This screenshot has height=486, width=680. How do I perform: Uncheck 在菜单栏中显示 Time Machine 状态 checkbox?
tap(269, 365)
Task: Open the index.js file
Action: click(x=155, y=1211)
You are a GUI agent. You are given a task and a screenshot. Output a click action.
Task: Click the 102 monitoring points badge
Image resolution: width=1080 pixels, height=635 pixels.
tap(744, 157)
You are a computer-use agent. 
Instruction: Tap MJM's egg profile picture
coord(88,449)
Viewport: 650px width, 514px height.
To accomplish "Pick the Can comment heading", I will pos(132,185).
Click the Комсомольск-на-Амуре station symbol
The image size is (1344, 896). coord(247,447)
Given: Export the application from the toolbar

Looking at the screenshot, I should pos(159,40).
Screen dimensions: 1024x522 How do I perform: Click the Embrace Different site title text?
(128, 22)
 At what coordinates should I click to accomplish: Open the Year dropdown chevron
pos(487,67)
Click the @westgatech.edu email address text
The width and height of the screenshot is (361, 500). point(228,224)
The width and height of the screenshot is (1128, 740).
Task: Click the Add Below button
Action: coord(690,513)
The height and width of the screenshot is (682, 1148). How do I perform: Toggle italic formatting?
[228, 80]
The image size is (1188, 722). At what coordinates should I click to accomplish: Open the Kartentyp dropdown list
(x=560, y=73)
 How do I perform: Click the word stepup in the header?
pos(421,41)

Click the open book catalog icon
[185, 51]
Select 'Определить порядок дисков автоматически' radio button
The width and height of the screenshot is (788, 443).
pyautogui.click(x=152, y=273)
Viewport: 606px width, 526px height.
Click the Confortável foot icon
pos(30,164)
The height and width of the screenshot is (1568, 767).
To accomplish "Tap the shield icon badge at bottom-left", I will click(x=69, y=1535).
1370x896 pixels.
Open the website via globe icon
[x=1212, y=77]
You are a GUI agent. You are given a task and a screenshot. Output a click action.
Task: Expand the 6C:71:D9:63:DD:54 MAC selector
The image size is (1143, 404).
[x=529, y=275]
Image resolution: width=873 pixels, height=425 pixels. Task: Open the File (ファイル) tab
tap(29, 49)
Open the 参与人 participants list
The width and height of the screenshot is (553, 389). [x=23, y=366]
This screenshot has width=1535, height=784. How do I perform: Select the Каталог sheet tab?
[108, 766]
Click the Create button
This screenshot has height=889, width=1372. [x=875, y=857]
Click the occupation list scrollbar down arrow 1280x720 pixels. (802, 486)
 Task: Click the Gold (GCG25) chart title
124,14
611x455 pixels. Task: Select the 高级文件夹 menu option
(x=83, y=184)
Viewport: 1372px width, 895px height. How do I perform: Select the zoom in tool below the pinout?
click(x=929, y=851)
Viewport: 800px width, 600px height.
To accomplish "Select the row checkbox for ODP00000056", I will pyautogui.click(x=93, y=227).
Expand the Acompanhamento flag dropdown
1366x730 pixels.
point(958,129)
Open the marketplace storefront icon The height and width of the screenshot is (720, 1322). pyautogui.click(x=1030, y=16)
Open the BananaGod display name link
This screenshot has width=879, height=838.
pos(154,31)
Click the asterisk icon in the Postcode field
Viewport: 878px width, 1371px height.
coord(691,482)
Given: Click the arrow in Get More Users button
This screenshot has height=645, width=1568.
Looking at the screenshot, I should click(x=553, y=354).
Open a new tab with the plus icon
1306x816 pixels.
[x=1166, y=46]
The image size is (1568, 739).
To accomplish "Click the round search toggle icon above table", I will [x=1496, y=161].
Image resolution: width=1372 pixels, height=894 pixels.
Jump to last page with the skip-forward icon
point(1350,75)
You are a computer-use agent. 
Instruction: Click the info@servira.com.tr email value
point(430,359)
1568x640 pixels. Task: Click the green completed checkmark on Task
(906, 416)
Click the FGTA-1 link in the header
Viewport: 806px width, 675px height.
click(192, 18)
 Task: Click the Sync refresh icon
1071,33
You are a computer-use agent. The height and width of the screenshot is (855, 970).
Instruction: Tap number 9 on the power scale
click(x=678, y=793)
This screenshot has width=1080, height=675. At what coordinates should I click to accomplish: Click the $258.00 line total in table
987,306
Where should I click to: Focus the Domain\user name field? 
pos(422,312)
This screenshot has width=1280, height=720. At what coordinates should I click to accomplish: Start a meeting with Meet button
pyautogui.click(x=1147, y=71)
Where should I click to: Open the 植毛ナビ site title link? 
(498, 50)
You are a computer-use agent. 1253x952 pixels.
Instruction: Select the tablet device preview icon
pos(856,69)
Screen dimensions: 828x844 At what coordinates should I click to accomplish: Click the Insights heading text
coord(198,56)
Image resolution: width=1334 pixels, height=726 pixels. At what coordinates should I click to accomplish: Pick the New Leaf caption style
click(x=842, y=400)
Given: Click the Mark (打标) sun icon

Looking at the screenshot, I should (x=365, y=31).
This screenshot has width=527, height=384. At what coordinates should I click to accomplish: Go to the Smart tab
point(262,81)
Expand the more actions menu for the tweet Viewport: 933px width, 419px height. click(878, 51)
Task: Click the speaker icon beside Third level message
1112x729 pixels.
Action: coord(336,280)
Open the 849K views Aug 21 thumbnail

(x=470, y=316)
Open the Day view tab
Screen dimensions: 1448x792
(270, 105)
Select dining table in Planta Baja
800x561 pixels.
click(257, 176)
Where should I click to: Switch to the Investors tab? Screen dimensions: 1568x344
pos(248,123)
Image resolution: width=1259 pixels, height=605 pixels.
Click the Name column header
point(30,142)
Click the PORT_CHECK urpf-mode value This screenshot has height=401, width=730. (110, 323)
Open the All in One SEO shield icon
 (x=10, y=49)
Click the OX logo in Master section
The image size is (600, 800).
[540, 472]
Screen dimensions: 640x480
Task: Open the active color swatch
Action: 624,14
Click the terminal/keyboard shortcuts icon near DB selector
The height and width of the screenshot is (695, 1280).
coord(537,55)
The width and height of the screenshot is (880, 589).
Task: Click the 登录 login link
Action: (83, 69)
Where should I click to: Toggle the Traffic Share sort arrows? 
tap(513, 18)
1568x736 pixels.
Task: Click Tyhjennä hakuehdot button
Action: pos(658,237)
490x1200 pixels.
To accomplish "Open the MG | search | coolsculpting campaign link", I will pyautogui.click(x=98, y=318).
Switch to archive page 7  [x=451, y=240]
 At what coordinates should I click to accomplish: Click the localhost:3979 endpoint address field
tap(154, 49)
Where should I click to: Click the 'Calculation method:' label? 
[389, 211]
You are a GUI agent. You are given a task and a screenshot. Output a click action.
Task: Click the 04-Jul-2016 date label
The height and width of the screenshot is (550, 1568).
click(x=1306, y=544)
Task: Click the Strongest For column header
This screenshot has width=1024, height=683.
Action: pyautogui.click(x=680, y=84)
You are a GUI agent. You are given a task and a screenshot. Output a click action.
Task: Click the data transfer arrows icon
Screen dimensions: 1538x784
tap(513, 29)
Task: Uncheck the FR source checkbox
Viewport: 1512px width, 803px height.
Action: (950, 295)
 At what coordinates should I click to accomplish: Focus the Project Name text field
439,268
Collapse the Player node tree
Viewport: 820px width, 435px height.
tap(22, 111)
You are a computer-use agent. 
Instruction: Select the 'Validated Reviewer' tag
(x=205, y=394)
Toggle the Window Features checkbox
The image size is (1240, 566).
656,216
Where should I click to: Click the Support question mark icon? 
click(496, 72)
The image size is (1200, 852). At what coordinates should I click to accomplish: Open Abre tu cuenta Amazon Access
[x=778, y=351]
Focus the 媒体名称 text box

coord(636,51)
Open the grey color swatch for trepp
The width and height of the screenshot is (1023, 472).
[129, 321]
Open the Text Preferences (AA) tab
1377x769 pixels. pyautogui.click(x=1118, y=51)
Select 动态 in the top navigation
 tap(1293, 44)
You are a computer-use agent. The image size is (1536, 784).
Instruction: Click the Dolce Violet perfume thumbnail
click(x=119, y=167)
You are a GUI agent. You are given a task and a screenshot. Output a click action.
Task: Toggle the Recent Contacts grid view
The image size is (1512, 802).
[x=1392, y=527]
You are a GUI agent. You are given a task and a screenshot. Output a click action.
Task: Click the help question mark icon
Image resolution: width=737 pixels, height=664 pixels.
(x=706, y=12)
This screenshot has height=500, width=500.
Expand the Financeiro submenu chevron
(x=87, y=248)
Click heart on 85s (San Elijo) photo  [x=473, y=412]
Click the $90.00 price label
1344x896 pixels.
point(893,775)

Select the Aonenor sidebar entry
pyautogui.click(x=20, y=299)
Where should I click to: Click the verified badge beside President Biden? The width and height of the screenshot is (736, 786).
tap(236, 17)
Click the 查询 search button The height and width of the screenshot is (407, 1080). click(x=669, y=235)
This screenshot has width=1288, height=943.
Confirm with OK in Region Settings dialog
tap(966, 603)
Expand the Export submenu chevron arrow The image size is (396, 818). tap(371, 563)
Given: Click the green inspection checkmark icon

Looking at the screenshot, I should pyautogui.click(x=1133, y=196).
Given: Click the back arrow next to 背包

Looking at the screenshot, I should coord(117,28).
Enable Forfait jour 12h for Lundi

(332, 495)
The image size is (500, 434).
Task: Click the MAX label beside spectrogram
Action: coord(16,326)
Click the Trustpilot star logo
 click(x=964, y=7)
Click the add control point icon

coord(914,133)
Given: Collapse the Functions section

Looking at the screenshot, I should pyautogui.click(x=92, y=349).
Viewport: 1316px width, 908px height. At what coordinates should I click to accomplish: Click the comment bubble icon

_ _ _ _ _

Problem statement ->
Quote in full each line from the top of the records above through the line with "Task: Click the 102 monitoring points badge"; stop after that line.

Result below ->
This screenshot has height=486, width=680. How do I perform: Uncheck 在菜单栏中显示 Time Machine 状态 checkbox?
tap(269, 365)
Task: Open the index.js file
Action: click(x=155, y=1211)
You are a GUI agent. You are given a task and a screenshot. Output a click action.
Task: Click the 102 monitoring points badge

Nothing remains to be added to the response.